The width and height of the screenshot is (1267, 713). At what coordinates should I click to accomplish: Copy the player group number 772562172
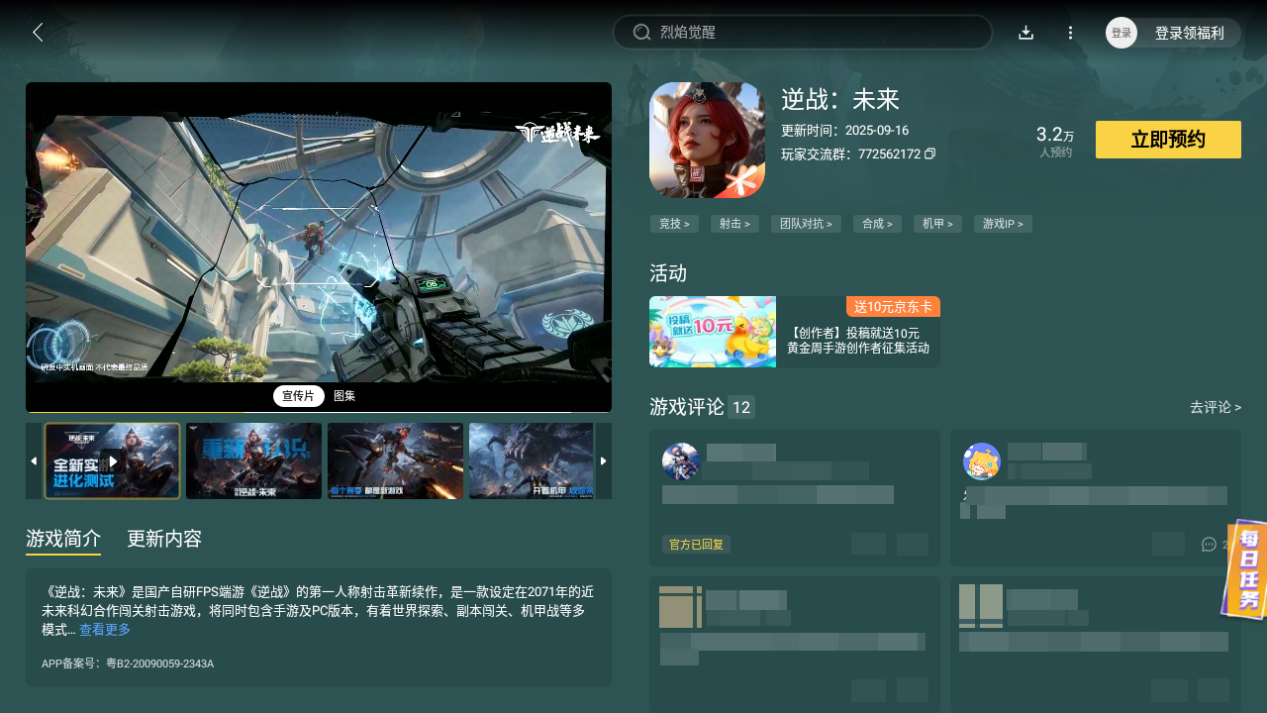(930, 154)
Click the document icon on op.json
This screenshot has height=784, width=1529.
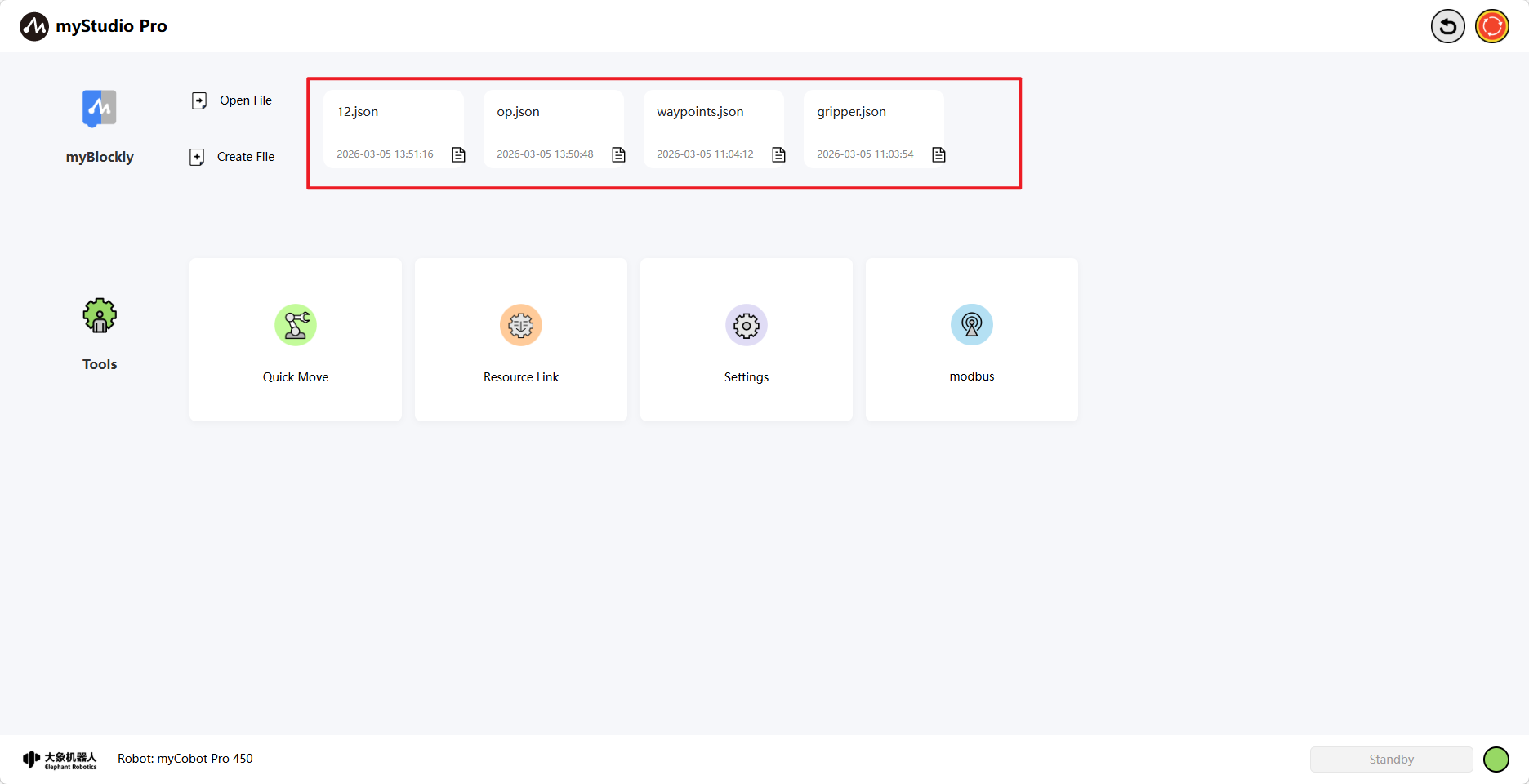tap(619, 154)
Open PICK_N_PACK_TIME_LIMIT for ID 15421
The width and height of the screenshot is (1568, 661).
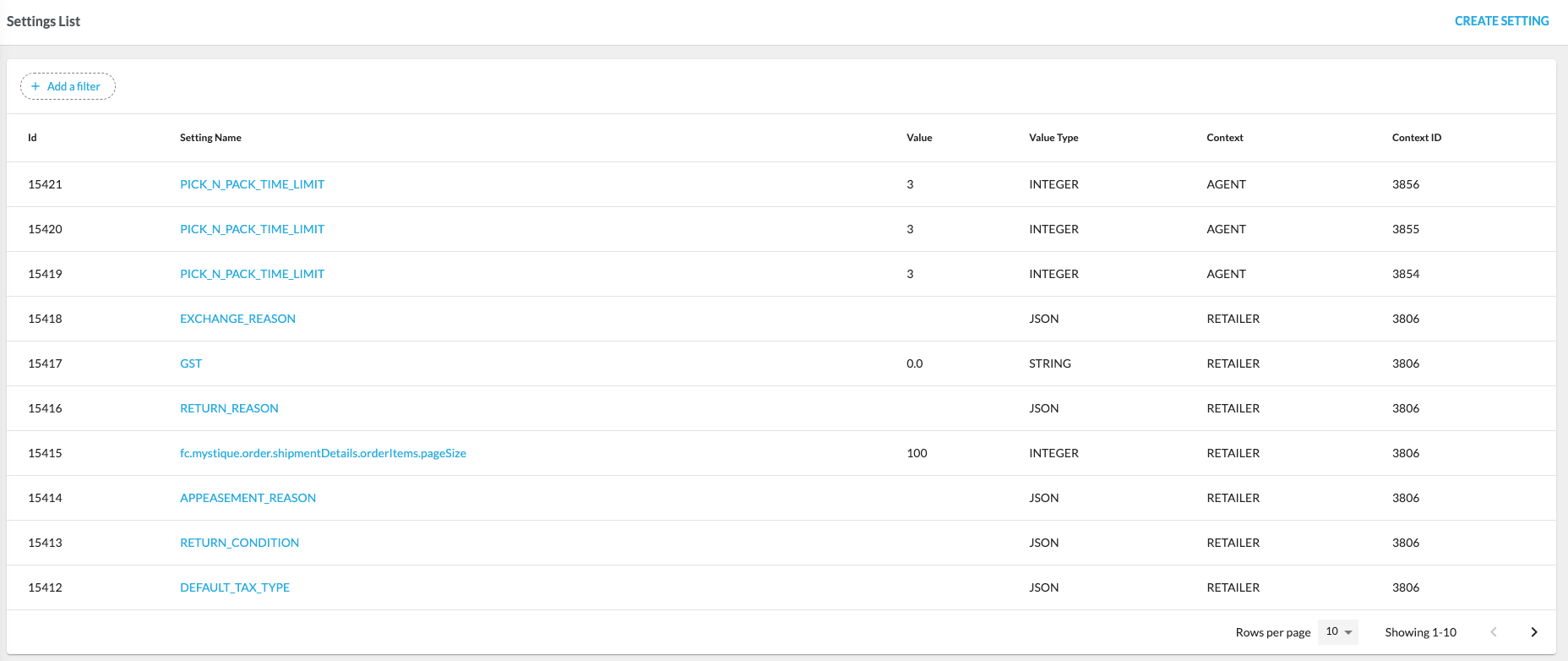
***
## Task description
Here the job is to print all the data exactly, skipping any image.

## Task solution
The width and height of the screenshot is (1267, 713). At what coordinates should I click to accomplish: Copy the player group number 772562172
(930, 154)
Click the document icon on op.json
This screenshot has height=784, width=1529.
tap(619, 154)
Open PICK_N_PACK_TIME_LIMIT for ID 15421
The width and height of the screenshot is (1568, 661).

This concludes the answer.